Try it in a few clicks
- Download the connector and template from the repo: LE-PBI-Connector
- Put LE-PBI-Connector.mez in Documents\Power BI Desktop\Custom Connectors (create the folder if needed).
- In Power BI Desktop, allow custom connectors in Options > Security > Data Extensions, then restart.
- Open the .pbit, enter your FQDN, your API token, and now select Start Date and End Date, then load your data.
- Publish and set up a gateway if you want a scheduled refresh later.
Benefits and value
- Load exact historical windows for audits, QBRs, or incident reviews.
- Run true A/B comparisons on fixed periods, not just “until today”.
- Validate changes, for example group policy, security agents, image updates, hardware shifts, or cloud instance types.
- Track trends without drift, align reports to calendar weeks or months.
- Reduce guesswork, focus on precise problems, show outcomes clearly to stakeholders.
Think of the possibilities
Imagine you are the owner responsible for performance and user experience. With the updated template, you can line up two or more exact windows and answer questions quickly: did the security agent update cause a latency rise, did the new image speed up logons, did the cloud move affect EUX under load?
By selecting historical ranges, you can verify SLAs with confidence, prove there was no regression, or pinpoint when the curve began to bend.

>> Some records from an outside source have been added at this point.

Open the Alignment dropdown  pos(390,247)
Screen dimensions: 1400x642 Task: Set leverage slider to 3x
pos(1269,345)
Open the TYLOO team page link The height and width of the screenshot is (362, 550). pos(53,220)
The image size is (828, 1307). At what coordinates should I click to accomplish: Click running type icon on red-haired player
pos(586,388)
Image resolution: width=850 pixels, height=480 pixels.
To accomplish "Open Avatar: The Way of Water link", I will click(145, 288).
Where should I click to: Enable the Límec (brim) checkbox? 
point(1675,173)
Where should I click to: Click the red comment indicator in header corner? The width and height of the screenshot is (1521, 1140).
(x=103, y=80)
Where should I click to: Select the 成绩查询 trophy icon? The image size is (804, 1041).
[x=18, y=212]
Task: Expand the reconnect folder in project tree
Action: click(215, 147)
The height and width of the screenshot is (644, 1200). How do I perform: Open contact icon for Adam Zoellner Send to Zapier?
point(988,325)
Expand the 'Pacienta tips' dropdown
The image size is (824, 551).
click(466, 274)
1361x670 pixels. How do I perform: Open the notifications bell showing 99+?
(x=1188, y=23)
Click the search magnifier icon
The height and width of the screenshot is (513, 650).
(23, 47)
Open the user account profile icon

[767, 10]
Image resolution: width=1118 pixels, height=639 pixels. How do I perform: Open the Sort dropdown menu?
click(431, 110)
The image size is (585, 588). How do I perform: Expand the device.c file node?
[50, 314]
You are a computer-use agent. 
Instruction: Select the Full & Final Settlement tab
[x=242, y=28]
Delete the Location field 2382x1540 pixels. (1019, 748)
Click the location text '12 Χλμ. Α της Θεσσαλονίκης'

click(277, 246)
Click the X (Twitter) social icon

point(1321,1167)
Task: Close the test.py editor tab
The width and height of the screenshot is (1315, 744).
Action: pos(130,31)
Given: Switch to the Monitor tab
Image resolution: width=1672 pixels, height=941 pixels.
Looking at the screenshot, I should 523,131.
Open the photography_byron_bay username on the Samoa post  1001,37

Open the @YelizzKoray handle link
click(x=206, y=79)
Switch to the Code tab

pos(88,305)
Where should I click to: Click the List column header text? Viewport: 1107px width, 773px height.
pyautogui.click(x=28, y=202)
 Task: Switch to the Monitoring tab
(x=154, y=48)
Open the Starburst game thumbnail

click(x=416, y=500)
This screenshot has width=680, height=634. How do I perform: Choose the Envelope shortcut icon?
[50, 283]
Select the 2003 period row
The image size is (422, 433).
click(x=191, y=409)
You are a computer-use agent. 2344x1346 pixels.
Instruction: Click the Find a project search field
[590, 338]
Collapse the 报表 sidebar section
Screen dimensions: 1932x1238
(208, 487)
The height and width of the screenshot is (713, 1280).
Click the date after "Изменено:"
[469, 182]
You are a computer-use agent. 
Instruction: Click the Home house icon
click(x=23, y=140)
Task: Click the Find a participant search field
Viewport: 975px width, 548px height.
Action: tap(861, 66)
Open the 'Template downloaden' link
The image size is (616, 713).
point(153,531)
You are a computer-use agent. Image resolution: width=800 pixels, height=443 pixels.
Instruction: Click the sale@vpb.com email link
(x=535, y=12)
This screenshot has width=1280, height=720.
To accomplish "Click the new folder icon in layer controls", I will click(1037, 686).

Open multiple Power BI windows at once, each with a different date range, and your comparisons become obvious, which helps quantify ROI and guide next steps.

Figure 1:
A four-quadrant desktop view with four Power BI windows, each set to a sequential two-week period of the same Continuous test. The EUX score trend is shown in each window, making side-by-side comparisons across the month straightforward.
Beyond a single test, you can compare different test types and datasets at the same time. For example, put Continuous Testing in one window, EUX Overview in another, Apps Overview in a third, and Logon Metrics in a fourth, all over the same historical span. In production, maybe one desktop group received an annual Windows upgrade, and users reported slower performance afterward. With historical windows, you can confirm or disprove the correlation by inspecting EUX, logon metrics, and app timings across matching periods.

Figure 2:
A four-quadrant desktop view with four Power BI windows, each two weeks, but mixing scenarios: Continuous Testing, Session Metrics, Logon Metrics, and EUX Overview. Historic access across multiple views turns you into a super-analyst.
Remember, you can also explore Application Testing, EUX results, Logon metrics, Application results (workloads), and Session Metrics historically, not just Continuous or Load tests.
Give it a try and unleash its power!